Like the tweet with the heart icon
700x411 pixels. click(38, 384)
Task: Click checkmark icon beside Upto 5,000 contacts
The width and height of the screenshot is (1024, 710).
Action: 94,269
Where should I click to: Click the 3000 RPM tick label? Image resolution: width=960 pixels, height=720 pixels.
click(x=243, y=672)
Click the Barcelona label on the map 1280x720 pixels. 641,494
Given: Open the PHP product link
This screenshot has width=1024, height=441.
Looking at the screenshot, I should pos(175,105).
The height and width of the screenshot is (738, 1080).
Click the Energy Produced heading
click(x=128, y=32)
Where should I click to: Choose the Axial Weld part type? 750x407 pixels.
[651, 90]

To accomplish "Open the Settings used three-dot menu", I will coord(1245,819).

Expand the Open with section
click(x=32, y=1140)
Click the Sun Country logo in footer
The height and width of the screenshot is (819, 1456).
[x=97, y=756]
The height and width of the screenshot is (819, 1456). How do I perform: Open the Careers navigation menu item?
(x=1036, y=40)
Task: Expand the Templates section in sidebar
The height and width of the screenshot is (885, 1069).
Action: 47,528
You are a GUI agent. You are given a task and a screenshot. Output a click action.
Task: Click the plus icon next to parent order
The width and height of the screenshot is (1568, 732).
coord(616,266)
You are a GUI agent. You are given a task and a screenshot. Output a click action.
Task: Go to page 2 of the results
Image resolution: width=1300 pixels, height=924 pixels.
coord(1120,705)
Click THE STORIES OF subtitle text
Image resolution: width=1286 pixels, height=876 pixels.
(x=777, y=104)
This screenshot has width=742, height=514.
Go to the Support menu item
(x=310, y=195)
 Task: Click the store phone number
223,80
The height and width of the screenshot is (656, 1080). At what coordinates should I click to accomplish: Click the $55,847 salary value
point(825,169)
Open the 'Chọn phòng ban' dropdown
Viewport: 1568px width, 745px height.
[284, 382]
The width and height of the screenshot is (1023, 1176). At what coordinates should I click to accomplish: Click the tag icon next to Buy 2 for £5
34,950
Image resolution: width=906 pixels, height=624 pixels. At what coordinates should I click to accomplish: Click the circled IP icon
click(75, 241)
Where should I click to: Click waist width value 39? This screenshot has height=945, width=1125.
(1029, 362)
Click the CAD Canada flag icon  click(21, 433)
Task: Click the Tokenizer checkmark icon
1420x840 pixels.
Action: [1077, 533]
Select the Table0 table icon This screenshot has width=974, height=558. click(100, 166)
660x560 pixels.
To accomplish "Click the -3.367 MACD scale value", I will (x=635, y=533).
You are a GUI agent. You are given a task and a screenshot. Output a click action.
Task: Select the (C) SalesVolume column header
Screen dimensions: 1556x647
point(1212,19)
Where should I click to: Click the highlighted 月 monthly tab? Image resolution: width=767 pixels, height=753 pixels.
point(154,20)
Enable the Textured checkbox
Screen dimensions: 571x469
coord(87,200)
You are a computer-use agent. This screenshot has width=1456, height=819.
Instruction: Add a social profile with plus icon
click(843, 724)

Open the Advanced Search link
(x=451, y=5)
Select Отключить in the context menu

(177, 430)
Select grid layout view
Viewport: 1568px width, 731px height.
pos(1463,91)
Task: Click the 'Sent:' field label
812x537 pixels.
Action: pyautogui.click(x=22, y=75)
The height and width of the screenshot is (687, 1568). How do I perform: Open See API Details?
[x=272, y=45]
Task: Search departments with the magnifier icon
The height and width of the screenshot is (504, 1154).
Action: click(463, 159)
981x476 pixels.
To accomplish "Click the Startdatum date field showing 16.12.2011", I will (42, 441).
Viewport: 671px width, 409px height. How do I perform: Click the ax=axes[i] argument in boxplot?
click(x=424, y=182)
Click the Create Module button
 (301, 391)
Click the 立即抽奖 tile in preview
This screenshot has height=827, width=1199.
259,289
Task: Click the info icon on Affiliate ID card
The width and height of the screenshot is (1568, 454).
*-*-*
# YOUR OBJECTIVE:
Would you copy out exactly the lines from the one holding "Open the Advanced Search link" through the end of the entries above, both ends included?

# EXERCISE OUTPUT:
Open the Advanced Search link
(x=451, y=5)
Select Отключить in the context menu

(177, 430)
Select grid layout view
Viewport: 1568px width, 731px height.
pos(1463,91)
Task: Click the 'Sent:' field label
812x537 pixels.
Action: pyautogui.click(x=22, y=75)
The height and width of the screenshot is (687, 1568). How do I perform: Open See API Details?
[x=272, y=45]
Task: Search departments with the magnifier icon
The height and width of the screenshot is (504, 1154).
Action: click(463, 159)
981x476 pixels.
To accomplish "Click the Startdatum date field showing 16.12.2011", I will (42, 441).
Viewport: 671px width, 409px height. How do I perform: Click the ax=axes[i] argument in boxplot?
click(x=424, y=182)
Click the Create Module button
 (301, 391)
Click the 立即抽奖 tile in preview
This screenshot has height=827, width=1199.
259,289
Task: Click the info icon on Affiliate ID card
The width and height of the screenshot is (1568, 454).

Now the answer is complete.